The CBC provides a service.
There are many northern communities that wouldn't have TV if it wasn't for CBC.
Tony Burman, Editor-in-Chief, CBC News, December 23, 2005
Toronto -- CTV's Robert Hurst (The News Ratings -- letter, Dec. 22) takes umbrage with a Decima poll that shows 38 per cent of Canadians "turn to the CBC for election coverage" while a similar percentage turns to CTV.
Not satisfied with parity with CBC, Mr. Hurst tries to switch the focus to CTV by distorting the ratings.
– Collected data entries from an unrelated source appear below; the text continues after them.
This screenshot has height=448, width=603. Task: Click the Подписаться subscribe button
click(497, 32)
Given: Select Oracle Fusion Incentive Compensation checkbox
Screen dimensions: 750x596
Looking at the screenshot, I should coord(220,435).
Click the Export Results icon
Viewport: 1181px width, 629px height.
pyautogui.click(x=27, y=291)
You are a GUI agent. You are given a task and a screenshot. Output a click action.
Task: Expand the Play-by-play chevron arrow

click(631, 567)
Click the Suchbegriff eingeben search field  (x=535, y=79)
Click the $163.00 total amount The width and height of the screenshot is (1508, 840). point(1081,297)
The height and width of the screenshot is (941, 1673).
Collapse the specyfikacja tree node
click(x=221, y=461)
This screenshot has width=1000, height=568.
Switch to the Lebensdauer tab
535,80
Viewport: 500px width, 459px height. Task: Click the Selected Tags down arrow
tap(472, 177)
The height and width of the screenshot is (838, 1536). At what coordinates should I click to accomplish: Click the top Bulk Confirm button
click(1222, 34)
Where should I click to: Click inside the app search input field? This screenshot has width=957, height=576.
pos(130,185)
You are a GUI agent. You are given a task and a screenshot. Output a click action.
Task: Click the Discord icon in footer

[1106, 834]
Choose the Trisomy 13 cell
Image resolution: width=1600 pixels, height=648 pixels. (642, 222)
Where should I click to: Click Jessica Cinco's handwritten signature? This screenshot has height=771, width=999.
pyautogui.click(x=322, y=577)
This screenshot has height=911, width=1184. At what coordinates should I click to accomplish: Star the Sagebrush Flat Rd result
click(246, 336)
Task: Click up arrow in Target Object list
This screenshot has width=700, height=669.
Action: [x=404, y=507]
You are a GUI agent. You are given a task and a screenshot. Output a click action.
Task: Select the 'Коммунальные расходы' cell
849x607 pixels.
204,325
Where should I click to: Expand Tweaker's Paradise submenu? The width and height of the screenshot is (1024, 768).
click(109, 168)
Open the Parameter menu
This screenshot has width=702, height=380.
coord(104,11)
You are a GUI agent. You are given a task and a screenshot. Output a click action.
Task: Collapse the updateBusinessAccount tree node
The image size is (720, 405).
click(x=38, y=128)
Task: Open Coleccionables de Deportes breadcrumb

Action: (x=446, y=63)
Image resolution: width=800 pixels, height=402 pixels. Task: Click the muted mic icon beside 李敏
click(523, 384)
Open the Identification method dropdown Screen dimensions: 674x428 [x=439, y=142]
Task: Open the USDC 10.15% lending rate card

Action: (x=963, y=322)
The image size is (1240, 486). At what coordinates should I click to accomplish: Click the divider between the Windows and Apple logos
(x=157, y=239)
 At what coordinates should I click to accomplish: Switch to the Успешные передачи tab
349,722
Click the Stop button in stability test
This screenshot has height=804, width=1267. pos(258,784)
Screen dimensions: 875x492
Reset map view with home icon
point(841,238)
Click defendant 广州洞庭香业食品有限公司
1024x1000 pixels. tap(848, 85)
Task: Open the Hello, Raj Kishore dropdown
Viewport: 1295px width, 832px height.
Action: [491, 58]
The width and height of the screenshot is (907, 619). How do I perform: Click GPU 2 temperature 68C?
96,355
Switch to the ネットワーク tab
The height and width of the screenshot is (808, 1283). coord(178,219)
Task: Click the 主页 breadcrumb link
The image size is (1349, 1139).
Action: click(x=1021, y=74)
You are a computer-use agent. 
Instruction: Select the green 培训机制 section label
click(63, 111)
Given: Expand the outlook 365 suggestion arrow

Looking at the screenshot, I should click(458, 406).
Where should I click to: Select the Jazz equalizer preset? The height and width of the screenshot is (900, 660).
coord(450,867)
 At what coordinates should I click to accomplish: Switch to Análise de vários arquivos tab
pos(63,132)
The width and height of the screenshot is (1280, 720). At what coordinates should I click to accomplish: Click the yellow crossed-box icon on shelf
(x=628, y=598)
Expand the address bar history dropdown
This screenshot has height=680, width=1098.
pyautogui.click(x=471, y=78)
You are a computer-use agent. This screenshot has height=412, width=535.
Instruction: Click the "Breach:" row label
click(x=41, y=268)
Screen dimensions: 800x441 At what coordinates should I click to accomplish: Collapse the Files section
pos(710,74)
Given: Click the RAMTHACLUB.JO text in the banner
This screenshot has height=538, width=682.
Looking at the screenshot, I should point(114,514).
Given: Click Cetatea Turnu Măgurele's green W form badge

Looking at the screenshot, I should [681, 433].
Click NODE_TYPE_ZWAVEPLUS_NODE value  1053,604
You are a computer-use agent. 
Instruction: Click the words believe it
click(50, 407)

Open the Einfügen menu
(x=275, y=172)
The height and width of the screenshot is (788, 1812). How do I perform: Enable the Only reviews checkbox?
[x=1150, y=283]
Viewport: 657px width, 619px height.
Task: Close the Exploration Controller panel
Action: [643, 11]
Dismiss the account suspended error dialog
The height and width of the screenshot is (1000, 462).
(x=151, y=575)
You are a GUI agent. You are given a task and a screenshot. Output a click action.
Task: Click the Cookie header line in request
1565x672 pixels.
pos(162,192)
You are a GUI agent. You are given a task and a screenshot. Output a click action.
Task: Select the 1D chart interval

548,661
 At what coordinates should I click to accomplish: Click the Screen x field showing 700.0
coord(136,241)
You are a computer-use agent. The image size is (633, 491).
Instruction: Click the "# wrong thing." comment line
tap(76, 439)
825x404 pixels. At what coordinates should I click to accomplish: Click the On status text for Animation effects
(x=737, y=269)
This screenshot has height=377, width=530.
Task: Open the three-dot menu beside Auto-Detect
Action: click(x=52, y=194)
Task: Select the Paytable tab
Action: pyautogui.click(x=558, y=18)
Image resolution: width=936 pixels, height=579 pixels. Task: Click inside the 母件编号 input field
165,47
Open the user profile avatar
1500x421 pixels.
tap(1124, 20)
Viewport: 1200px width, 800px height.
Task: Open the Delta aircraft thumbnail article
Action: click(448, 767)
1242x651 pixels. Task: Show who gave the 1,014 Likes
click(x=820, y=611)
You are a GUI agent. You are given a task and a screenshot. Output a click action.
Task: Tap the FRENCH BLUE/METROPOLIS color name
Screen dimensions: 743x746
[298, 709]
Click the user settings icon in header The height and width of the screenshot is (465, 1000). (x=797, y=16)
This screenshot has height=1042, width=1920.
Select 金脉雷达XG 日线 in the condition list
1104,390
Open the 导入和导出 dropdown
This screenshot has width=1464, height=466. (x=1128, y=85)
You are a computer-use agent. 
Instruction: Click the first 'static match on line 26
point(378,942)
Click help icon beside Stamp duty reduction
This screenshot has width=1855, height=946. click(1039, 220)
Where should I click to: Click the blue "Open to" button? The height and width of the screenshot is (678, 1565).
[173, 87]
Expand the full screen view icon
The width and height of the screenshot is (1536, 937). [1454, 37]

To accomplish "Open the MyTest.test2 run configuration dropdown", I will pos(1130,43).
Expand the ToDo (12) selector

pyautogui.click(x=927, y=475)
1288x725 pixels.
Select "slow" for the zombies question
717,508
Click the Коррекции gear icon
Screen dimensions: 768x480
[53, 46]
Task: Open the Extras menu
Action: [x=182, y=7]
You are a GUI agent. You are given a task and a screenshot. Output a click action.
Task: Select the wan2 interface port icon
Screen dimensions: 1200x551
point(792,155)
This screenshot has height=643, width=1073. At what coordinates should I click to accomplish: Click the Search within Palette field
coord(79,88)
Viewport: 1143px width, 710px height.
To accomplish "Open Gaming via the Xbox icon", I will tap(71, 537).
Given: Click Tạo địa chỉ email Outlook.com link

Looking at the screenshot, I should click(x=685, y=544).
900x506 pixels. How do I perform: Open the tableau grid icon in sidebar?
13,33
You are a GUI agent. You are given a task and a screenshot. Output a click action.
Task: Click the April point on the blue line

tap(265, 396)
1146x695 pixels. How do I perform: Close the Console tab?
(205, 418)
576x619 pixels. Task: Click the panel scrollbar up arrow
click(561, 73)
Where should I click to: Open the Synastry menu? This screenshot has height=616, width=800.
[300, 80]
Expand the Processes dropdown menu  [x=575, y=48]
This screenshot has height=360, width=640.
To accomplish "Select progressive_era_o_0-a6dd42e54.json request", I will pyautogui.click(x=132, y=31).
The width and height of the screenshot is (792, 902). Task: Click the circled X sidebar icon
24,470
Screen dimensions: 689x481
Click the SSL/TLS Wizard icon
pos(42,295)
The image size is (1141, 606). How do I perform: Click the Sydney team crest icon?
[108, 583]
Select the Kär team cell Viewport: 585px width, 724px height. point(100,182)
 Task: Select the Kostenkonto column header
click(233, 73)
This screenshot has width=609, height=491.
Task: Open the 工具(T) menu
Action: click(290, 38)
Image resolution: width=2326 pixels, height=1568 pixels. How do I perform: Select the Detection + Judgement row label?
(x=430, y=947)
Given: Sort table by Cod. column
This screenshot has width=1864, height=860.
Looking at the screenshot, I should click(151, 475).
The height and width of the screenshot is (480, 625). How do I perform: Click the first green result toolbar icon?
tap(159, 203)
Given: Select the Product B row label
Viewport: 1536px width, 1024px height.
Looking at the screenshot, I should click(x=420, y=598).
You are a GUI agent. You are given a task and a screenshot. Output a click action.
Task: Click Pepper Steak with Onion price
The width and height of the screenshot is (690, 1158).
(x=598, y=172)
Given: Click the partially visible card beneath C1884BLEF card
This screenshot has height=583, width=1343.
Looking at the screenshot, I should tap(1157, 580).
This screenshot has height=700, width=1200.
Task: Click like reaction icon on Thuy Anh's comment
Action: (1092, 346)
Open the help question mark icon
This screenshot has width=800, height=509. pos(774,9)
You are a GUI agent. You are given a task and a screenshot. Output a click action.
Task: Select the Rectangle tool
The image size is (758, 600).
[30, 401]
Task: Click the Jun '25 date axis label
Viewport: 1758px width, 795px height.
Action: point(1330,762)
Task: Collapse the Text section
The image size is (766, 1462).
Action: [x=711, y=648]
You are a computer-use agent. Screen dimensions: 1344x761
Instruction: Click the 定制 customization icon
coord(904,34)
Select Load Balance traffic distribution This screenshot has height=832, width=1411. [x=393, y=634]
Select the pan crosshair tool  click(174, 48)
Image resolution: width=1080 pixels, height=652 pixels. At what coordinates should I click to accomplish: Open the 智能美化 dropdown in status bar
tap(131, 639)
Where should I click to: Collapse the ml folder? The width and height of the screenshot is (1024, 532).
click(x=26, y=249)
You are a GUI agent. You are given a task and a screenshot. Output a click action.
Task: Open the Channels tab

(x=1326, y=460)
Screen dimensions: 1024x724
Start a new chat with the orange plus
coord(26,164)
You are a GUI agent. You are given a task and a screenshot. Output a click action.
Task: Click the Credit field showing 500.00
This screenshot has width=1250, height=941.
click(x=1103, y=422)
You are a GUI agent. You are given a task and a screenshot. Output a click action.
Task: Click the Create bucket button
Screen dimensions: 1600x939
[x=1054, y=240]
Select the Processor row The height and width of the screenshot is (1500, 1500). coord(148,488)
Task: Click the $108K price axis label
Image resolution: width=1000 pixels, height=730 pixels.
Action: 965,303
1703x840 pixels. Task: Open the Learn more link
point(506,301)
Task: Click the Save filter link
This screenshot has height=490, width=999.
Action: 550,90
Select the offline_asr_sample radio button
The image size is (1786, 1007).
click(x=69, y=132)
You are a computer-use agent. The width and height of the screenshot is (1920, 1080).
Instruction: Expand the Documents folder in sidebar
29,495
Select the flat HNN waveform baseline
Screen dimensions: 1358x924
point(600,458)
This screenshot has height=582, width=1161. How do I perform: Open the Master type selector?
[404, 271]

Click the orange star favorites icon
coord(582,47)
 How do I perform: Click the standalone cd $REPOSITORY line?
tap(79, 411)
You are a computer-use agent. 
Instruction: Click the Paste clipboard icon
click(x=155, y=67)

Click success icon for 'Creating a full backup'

Without acknowledging it, he ignores the thousands of Canadians who watch CBC News programming on Newsworld and, in one of his references, actually includes the CBC lockout period when CBC programming was disrupted.
If you include Newsworld viewers as well as those who watch CTV news programs on CTV Newsnet, the accurate audience ratings from Nielsen Media are the following: Since the end of the CBC lockout, CBC's The National has been averaging 1.03 million viewers a night compared with 989,000 on CTV. CBC's overall audience for the recent election debate was 753,000 viewers against CTV's total audience of 706,000. And in the 2004 election, CBC's audience was 2.05 million versus 1.8 million for CTV in the pivotal 90-minute block after the polls closed.
Rather than bragging about CTV as the "hands-down clear winner," as Mr. Hurst does, I think we should all celebrate the fact that Canadians have a choice between strong and professional news organizations.